Although the defendant used the tape because it recorded news of considerable significance from the best perspective of any witness, there was no evidence that alternatives were not available.
There was no dispute that the defendant used the “heart” of the tape. Under such circumstances, the court could not say that “fair use” was the only reasonable conclusion a trier of fact could reach. Summary judgment was thus improper.
Fair use is a mixed question of law and fact.’ If there are no genuine issues of material fact, or if, even after resolving all issues in favor of the opposing party, a reasonable trier of fact can reach only one conclusion, a court may conclude as a matter of law whether the challenged use qualifies as a fair use of the copyrighted work.” Hustler Magazine, Inc. v. Moral Majority, Inc., 796 F.2d 1148, 1150 (9th Cir.1986) (quoting Harper & Row Publishers, Inc. v. Nation Enterprises, 471 U.S. 539, 559, 105 S.Ct. 2218, 2230, 85 L.Ed.2d 588 (1985); other citations omitted).

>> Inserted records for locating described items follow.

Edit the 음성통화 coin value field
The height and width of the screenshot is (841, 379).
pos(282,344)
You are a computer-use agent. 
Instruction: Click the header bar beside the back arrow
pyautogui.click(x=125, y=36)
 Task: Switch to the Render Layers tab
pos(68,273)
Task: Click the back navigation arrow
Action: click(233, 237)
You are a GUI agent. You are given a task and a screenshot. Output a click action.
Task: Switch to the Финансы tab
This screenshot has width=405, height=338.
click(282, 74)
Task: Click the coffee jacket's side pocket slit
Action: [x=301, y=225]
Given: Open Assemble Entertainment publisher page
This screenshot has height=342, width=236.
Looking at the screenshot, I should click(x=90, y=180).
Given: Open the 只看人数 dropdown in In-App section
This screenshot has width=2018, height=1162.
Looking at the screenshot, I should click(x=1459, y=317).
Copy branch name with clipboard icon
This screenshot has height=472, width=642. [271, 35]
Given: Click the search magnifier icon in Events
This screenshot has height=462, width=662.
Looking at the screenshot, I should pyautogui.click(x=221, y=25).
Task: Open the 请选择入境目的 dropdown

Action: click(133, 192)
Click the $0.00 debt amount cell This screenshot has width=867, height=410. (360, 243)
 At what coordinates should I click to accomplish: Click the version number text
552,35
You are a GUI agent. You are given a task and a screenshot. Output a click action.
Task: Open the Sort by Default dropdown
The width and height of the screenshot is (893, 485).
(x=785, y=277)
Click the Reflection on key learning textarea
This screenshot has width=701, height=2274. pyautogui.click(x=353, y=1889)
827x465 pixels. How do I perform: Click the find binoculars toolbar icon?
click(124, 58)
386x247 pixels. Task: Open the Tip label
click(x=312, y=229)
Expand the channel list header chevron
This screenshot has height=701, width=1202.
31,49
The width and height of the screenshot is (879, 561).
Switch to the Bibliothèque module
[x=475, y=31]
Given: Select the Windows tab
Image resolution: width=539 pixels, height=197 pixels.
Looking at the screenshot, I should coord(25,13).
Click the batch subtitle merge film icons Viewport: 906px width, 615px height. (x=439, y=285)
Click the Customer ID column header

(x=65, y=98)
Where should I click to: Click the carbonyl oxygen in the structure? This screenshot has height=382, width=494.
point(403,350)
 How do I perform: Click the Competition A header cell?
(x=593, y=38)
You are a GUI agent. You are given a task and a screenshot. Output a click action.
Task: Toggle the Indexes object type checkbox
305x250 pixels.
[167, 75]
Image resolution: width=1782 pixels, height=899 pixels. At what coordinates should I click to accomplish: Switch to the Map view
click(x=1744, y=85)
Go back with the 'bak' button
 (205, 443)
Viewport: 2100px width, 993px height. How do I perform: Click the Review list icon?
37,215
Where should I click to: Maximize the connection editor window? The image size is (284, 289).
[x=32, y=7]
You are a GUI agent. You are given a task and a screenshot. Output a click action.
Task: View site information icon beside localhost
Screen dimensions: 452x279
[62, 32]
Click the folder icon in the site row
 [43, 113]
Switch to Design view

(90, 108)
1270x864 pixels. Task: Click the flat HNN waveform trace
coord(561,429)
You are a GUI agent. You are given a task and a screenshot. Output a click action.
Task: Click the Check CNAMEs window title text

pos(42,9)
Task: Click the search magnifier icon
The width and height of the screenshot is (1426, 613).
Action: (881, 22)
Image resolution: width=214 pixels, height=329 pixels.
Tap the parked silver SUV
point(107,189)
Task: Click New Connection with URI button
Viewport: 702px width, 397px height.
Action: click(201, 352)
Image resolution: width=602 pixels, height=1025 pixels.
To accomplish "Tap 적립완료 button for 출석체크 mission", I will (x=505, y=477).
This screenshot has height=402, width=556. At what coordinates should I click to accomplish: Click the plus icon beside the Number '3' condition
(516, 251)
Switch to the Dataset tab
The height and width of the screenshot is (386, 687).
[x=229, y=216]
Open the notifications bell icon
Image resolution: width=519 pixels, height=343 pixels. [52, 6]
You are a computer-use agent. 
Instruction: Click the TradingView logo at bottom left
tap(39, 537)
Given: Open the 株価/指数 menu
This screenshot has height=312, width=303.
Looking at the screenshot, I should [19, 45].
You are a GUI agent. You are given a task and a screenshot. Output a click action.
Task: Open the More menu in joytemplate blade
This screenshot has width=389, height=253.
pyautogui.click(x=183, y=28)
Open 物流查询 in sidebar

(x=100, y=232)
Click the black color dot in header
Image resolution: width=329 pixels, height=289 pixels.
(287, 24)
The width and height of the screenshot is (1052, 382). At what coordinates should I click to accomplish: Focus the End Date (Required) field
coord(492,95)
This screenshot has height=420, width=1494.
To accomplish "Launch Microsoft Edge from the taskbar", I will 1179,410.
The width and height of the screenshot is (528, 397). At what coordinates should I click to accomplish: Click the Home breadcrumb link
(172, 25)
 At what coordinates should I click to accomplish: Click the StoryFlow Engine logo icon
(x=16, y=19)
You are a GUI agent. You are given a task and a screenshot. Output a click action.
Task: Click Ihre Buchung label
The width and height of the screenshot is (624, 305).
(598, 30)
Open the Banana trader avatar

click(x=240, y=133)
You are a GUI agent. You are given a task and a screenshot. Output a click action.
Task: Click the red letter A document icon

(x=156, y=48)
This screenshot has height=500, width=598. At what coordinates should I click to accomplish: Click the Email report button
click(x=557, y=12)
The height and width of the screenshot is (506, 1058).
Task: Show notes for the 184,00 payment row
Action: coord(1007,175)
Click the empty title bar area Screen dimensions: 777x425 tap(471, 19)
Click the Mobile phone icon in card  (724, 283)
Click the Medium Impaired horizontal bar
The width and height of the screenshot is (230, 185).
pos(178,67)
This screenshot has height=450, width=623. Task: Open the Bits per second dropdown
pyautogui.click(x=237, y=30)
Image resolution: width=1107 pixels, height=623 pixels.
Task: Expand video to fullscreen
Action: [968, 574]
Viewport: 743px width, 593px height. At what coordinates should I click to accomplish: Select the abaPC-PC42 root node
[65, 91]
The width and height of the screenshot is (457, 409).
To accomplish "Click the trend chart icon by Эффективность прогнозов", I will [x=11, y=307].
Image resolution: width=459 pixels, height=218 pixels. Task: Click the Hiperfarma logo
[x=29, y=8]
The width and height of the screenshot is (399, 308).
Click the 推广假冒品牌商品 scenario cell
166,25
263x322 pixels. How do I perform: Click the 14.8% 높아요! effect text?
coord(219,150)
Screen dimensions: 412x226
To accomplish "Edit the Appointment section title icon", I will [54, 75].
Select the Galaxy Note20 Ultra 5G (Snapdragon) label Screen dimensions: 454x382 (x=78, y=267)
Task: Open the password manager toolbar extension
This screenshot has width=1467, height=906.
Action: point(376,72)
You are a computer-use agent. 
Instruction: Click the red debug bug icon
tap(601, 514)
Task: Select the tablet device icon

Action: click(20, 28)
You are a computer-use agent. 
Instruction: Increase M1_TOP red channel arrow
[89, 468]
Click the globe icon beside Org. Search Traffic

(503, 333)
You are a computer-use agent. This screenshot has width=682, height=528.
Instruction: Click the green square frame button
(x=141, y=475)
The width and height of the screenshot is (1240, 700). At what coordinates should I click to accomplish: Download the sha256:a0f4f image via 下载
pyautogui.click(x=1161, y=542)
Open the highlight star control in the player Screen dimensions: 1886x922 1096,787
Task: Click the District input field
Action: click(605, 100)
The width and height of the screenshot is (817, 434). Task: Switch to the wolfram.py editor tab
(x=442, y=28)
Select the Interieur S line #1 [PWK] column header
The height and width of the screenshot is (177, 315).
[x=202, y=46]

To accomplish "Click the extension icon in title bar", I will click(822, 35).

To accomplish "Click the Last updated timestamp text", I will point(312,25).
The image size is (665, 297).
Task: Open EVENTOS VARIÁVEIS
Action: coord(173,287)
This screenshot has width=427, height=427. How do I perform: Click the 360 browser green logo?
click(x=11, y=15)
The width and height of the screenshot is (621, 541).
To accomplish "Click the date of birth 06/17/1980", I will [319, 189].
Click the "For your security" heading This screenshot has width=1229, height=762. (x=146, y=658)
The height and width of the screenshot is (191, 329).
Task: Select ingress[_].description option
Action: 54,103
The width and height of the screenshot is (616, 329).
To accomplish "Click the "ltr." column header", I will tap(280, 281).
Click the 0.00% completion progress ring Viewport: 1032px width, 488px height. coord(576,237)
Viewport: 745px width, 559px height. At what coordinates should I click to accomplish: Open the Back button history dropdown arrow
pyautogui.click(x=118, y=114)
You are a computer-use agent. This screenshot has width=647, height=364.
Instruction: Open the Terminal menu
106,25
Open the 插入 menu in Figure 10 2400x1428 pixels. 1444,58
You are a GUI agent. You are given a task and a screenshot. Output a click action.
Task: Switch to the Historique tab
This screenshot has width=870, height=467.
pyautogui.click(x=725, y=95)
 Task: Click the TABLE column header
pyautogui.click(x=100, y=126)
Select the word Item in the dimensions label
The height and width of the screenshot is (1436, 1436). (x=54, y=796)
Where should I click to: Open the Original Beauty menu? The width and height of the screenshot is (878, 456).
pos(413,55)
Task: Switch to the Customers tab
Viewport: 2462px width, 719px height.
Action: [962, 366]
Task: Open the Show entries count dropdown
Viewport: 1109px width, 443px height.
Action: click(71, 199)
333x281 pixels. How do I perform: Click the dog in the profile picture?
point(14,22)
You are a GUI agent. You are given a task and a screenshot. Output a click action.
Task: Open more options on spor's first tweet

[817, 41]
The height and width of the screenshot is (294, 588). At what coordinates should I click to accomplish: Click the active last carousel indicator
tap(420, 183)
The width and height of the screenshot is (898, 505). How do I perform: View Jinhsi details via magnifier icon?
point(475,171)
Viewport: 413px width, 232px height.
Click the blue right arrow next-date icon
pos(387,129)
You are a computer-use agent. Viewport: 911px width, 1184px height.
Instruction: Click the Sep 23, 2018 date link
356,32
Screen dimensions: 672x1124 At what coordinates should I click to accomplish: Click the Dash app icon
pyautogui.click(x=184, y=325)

Amount and substantiality of what was used. While a small amount of the entire Videotape was used, it was all that mattered. As we said of the defendant Audio Video Reporting Services in Los Angeles News Service v. Tullo, which provided a video “news clipping” service by monitoring television news programs, recording them on videotape and selling copies to interested individuals and businesses, “[a]lthough AVRS copied only a small part of the raw footage shot by LANS, it was the most valuable part of that footage. In preparing a newscast, a television station selects the most effective and illustrative shots from the raw footage available. Thus the news programs AVRS copied included what LANS’s customers thought was the best of the LANS footage — its `heart.'” Id. at 798. Here, as there, this factor weighs against KCAL, for “the fact that a substantial portion of the infringing work was copied verbatim is evidence of the qualitative value of the copied material, both to the originator and to the plagiarist who seeks to profit from marketing someone else’s copyrighted expression.” Harper & Row, 471 U.S. at 565, 105 S.Ct. at 2233.
AS YOU CAN SEE, MAKING THE CALL ON FAIR USE IS NEVER AN EASY ONE. BEFORE USING COPYRIGHTED WORKS WITHOUT A LICENSE, ASK “AM I USING THE HEART OF THE WORK?” IF SO, IT MIGHT BE BETTER TO REFRAIN FROM COPYING, EVEN IF FOR “NEWSWORTHY PURPOSES.”